IU Health opens FDA-cleared 3D print studio for faster surgery planning
IU Health’s new 3D Print Studio can turn patient-specific anatomy into surgical models in as fast as 24 hours, cutting dependence on outside vendors.

IU Health has opened an enhanced 3D Print Studio at the 16 Tech Innovation District in Indianapolis, giving surgeons an in-house way to produce patient-specific anatomical models for pre-surgery planning, medical education and family consultations. The program is among the first hospital-based, FDA-cleared 3D printing operations in the United States, and some models can now be produced in as fast as 24 hours.
The studio is built around a regulated clinical workflow, not a casual maker setup. Physicians can order a model based on a patient’s scan, have it printed inside IU Health instead of through an outside vendor, and use the finished part to study complex anatomy before a procedure. The FDA-cleared process is designed to support diagnostic accuracy and communication with patients and families, while also reducing the lag that comes with outsourcing.
IU Health’s 3D Innovations Lab started in 2017 with one person and two 3D printers in the basement of IU Health University Hospital, then moved to 16 Tech in 2023. The new studio has five printers, and senior clinical engineer Hannah Cahill said imaging is converted into a “glorified Photoshop rendering” before it becomes a physical model. Depending on the case, printing can take anywhere from 30 minutes to four days.

Avinash Mantravadi, MD, said cancer surgery often has to move quickly because surgery is frequently the first treatment option. Christopher Collier said bringing the work in-house should create “tremendous cost savings” for both IU Health and patients. Jeremy Herrmann, MD, said 3D-printed, patient-specific models can change conversations with parents because hands-on anatomy is easier to understand than a scan on a screen.

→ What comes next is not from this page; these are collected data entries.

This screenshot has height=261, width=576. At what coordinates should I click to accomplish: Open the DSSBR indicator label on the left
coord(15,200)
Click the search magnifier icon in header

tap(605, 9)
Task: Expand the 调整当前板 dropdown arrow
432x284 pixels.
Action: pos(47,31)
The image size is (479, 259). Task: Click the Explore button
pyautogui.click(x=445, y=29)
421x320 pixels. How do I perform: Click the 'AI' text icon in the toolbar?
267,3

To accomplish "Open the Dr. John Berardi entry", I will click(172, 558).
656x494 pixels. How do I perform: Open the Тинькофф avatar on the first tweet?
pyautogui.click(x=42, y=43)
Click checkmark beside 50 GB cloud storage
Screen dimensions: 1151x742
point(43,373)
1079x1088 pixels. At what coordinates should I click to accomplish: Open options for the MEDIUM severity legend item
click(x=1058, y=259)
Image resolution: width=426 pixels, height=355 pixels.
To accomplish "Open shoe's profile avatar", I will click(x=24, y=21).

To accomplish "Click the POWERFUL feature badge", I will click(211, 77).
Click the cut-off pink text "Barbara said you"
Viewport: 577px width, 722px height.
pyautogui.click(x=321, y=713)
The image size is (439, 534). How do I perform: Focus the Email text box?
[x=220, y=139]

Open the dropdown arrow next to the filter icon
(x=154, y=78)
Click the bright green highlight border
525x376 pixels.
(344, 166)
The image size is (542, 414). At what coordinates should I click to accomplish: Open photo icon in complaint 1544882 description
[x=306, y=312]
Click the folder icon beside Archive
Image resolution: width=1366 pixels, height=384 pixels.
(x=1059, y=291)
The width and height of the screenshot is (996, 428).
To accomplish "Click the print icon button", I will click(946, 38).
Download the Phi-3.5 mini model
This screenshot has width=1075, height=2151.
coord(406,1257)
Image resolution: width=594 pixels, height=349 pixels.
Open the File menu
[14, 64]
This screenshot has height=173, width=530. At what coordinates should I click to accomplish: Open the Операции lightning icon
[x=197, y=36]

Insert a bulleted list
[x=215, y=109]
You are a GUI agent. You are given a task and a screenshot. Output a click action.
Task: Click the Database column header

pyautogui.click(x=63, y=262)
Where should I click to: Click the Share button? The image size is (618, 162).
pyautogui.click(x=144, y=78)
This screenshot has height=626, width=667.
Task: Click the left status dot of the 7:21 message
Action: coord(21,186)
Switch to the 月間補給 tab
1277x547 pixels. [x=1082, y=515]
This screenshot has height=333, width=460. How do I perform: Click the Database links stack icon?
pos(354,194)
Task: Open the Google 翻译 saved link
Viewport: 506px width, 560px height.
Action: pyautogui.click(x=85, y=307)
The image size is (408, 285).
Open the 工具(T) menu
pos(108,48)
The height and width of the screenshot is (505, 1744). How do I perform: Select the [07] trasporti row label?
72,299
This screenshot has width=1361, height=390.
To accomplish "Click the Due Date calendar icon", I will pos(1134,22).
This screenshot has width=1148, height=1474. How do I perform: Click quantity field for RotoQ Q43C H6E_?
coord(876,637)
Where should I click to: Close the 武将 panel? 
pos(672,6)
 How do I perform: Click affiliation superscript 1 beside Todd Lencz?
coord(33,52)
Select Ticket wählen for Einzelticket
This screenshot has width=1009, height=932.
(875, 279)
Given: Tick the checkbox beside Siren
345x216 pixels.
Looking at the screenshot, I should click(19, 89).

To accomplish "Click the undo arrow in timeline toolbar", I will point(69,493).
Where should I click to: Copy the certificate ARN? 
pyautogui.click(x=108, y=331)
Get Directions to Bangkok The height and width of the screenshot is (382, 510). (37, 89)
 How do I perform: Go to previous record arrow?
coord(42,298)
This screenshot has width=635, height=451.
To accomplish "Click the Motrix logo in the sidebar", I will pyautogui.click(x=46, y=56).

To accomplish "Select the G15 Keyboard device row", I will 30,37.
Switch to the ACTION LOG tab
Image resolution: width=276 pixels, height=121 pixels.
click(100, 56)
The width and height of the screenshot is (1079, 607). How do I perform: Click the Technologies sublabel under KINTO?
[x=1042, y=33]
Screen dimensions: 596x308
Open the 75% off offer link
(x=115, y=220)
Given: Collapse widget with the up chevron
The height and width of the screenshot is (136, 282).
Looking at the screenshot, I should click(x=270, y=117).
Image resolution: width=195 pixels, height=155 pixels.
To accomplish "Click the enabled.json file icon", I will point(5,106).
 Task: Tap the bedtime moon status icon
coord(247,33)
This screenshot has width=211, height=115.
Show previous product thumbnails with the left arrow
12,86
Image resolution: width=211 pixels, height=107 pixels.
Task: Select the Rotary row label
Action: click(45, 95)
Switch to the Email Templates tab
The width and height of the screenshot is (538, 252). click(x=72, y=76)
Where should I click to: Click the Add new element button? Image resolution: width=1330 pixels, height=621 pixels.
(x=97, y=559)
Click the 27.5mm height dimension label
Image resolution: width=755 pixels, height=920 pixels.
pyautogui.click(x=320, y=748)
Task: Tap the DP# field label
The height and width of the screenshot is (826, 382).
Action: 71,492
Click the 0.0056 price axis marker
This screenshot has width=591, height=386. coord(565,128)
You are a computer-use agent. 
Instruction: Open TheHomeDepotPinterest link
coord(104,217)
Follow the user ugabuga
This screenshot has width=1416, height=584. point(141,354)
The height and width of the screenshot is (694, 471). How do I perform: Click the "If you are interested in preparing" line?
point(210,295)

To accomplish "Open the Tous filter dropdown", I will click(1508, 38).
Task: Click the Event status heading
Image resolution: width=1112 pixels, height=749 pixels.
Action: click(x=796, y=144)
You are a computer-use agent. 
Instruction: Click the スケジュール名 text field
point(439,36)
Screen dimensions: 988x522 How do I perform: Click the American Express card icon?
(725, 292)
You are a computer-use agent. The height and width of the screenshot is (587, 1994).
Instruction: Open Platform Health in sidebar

IU Health CEO Dennis Murphy said the technology gives patients access to treatments they cannot get elsewhere in Indiana, the region or the United States.
The U.S. Food and Drug Administration calls 3D printing additive manufacturing, a layer-by-layer process built from digital files, and has been building guidance around medical use for years, including a 2017 technical guidance and a 2021 point-of-care discussion paper.